A group of hackers linked to North Korea is responsible for the theft of $620 million in cryptocurrency that followed the hack of the Axie Infinity video game in late March, US authorities said Thursday (April 14th). “Through our investigation, we were able to confirm that the Lazarus Group and APT38, online actors associated with North Korea, were responsible for the theft of $620 million in ethereum reported on March 29”the FBI said in a statement.
The Ronin network, used for the online game Axie Infinity, had been the victim of one of the biggest computer attacks involving cryptocurrencies. Axie Infinity is a blockchain-based game, a decentralized digital ledger that cannot be changed. It allows you to earn money in the form of NFTs, digital tokens. Created in 2018 by Sky Mavis, a firm based in Vietnam, the game has exploded in developing countries. Around 35% of traffic and the majority of the 2.5 million daily active players are based in the Philippines.

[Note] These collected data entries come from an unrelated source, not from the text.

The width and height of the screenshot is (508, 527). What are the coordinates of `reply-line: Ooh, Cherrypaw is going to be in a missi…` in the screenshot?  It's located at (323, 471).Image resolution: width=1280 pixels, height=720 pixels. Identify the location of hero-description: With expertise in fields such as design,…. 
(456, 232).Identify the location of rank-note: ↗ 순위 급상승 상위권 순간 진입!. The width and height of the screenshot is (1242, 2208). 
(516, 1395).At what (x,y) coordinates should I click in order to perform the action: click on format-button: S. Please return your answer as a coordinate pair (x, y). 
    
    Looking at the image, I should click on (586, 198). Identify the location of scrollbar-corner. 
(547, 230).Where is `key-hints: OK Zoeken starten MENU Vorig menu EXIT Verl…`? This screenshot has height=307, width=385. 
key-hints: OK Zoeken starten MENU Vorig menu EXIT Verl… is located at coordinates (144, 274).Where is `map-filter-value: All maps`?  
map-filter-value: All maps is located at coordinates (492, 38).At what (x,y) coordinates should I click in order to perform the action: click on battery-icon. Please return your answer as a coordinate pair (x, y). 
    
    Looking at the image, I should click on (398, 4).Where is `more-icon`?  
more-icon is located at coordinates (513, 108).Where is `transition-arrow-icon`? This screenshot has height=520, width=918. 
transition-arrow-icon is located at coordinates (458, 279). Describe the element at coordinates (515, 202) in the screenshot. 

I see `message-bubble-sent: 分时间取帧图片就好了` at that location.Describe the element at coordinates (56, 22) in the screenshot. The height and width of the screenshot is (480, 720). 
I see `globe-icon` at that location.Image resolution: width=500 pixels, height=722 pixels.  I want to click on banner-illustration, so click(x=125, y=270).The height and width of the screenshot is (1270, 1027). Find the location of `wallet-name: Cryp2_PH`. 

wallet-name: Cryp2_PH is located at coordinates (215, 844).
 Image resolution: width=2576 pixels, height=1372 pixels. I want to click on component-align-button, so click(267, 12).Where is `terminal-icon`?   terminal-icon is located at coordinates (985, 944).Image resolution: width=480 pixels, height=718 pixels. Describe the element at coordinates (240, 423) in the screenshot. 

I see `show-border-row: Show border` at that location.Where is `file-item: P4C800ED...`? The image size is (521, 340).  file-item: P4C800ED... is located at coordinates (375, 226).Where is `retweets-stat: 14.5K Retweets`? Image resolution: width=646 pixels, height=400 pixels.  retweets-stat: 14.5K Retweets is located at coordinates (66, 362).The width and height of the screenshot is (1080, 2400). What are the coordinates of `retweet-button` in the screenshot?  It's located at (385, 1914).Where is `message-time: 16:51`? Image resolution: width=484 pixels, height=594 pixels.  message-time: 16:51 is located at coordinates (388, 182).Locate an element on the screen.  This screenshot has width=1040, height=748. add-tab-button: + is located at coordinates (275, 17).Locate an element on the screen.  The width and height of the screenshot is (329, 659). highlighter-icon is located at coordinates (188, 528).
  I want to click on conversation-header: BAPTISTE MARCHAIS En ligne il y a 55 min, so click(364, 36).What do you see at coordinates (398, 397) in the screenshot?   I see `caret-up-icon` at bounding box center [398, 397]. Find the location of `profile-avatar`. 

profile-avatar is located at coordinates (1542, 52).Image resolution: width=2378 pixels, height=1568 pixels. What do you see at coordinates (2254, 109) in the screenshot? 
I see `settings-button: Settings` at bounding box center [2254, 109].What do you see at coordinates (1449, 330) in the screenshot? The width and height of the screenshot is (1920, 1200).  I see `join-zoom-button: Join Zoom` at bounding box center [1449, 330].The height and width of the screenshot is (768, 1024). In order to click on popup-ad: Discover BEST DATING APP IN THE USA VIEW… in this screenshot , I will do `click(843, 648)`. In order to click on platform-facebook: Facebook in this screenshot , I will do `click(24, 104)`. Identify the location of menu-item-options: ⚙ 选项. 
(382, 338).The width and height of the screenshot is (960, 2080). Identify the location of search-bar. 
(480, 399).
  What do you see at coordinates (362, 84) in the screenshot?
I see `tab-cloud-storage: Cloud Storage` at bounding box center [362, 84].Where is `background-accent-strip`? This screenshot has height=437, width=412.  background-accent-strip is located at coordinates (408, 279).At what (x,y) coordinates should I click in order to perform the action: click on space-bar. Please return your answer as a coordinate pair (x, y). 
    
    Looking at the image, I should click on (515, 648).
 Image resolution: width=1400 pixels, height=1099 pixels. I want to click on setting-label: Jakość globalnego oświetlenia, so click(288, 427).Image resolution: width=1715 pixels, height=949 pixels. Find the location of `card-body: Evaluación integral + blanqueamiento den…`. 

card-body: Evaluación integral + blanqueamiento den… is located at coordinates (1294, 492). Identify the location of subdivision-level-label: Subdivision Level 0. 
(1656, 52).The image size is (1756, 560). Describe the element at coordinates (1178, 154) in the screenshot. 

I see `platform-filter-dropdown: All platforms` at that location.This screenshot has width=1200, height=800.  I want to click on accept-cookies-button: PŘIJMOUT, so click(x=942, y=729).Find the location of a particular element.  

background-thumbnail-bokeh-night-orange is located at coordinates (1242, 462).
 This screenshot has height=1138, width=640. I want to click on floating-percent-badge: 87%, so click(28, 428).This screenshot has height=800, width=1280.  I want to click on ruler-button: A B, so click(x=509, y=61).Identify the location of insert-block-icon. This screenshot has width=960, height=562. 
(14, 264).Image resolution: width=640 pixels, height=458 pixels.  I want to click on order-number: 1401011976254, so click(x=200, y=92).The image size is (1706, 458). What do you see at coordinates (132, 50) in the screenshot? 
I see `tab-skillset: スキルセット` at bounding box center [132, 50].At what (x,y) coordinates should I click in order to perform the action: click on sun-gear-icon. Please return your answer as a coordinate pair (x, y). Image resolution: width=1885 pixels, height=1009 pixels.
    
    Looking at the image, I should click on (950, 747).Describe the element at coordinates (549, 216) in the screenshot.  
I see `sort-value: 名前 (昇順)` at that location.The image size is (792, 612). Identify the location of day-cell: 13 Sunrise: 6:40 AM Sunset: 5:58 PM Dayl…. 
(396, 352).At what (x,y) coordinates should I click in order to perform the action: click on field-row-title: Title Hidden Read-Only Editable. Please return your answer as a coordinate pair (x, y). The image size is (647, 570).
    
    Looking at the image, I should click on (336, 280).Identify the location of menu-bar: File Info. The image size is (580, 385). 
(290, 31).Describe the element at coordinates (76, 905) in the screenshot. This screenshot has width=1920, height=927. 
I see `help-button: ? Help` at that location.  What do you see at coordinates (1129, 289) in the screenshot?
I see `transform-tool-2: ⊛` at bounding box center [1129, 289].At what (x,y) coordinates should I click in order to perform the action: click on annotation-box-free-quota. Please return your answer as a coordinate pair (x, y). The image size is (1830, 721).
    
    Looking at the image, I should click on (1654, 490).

The cyberattack on Axie Infinity saw hackers exploiting weaknesses in the structure put in place by Sky Mavis. The firm thus used a so-called “lateral” blockchain to ethereum, which allows it to manage its own system of internal transactions, without resorting to ethereum for each of them. The system was thus faster and cheaper, but less secure. It is this side system that has been hacked, allowing hackers to appropriate the amounts raised by players.
According to a 2020 U.S. military report, North Korea’s cyber warfare unit, “Office 121,” has 6,000 members who also operate from overseas, including Belarus, China, India, from Malaysia or Russia. Sanctioned in 2019 by the United States, the Lazarus group had gained notoriety in 2014 when it was accused of having hacked Sony Pictures Entertainment studios in retaliation for the satirical film on North Korea “The Interview that kills!” Hackers linked to North Korea stole around $400 million in cryptocurrencies through cyberattacks in 2021, data analytics platform Chainalysis claimed in January.